Tear Jerker A Valentine's Fuck Up.

Feb 16, 2005 17:16

OK so I got the old lady some flowers and a ballon with a frog on it which read, "I'm Toadally Yours" for Valentine's Day.
Cute enough huh?
She was mad 'cause I didn't give her a card. I don't know I can do flowers, and candy, but I have a really hard time paying that much for a card with some smart ass' idea of witty humor on it, with Hallmark stamped on the back.
Commercialism bothers me sometimes. Consumerism bothers me sometimes. Capitalism bothers me sometimes.

So I used my twisted sense of humor for good, for once, and wrote a really faggy love poem. She's gonna gush over this one, which isn't such a good thing since sex with the old lady is starting to wear on me. She wants it all the time. She thinks I'm some manner of love god.

Sex is why I wrote the poem. Last night I was fucking her and couldn't cum because she is old and fat. Of course when the relationship started I covered myself by saying, "I have intimacy issues, sometime I can't cum". Unfortunately the old lady asks alot of questions, and is on to me. 'Did you masturbate today'? "Ummm...Yes, yes I did". 'Were you watching porn'? "...?...Yes...of course".

The truth was I'd wacked it a couple of times during the day following our morning love session in which I splooged everywhere because I hadn't whacked it to porn in a while, but I didn't get into that.

She said some crap about wanting me to stop jacking off to porn. I was hurt and responded,
"I am the man you fell in love with. Why are you trying to change me"?

She said it is perverse, which is totally gay.

Speaking of gay when she stormed off all naked and pissed off I was able to woo her back to bed with the utterance, "DON'T BE GAY". Of course she came back saying, "what the hell is that supposed to MEAN"? Then I started giving her kisses and staring into her eyes as if it was foggy out and I saw something I couldn't quite make out.
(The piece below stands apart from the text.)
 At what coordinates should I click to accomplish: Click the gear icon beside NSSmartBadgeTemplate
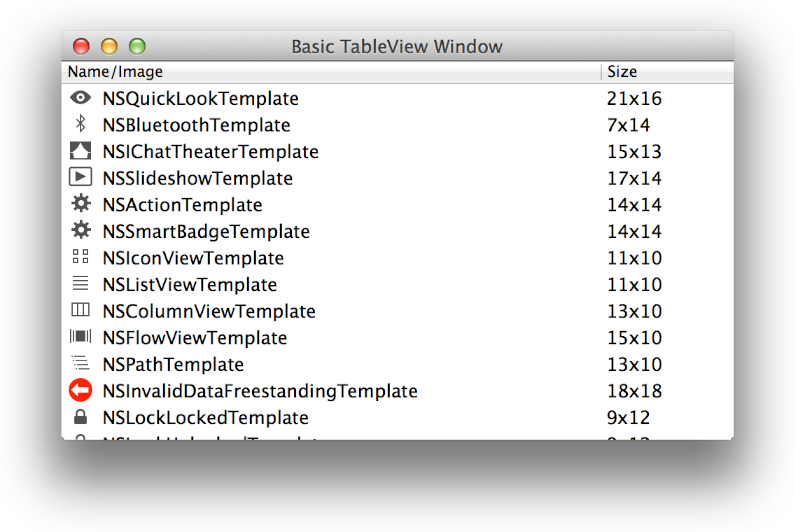pyautogui.click(x=81, y=230)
She says we have such deep connection, oh fooey.

Even worse she thinks we've met one another in a prior existence. Weird reincarnation talk. What kind of Isis and Osiris crap is this?

Even weirder was Valentine's Day night when her daughter was having a funeral for one of her stuffed animals. I asked the old lady's daughter if she wanted me to bury the plush play friend in the backyard like I did her missing frog, or if she was going to cremate it in the garbage disposal.
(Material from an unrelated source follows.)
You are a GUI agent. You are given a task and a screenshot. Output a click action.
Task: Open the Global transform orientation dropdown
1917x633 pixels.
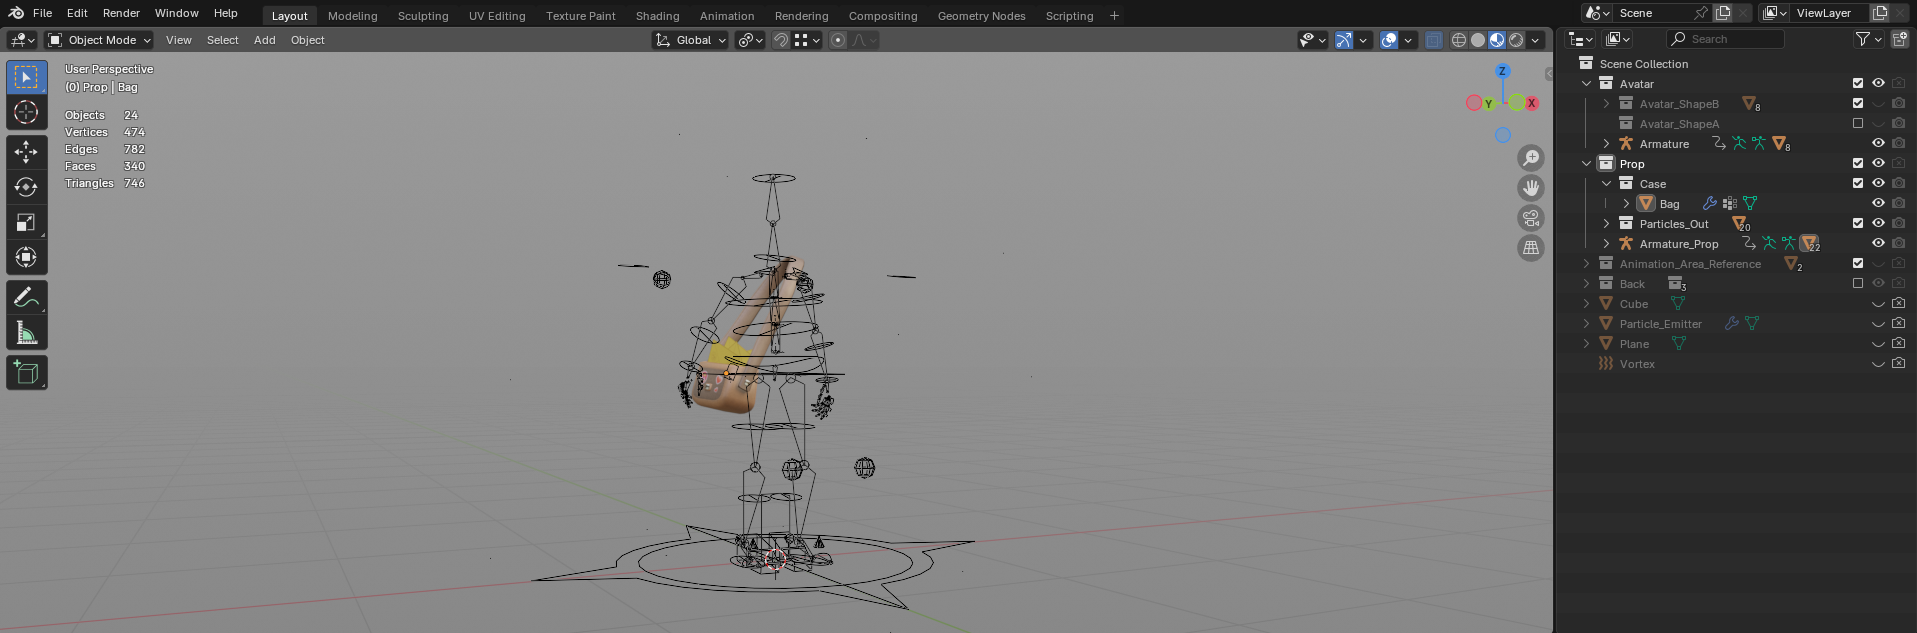point(691,40)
The old lady was seriously concerned, "she's never done this before. They've had weddings, and birthday parties, but never funerals. Some part of her is dead and I have to figure out what part that is". She always tries to find deeper meaning in everything. It's really stupid, though fun to play with.

Of course I interjected, "maybe it's just a spoiled brat screeming for attention". She responded, 'that could be it'. "Of course it is, now let's get back to cooking".

Oh yeah that was the other thing she was pissed off about. She wanted me to cook since I didn't even attempt to make Valentine's reservations for her. I ended up just kind of standing around, while she made all sorts of good stuff. It was for the best, I really don't like to cook anyway.

It's hard to make love work.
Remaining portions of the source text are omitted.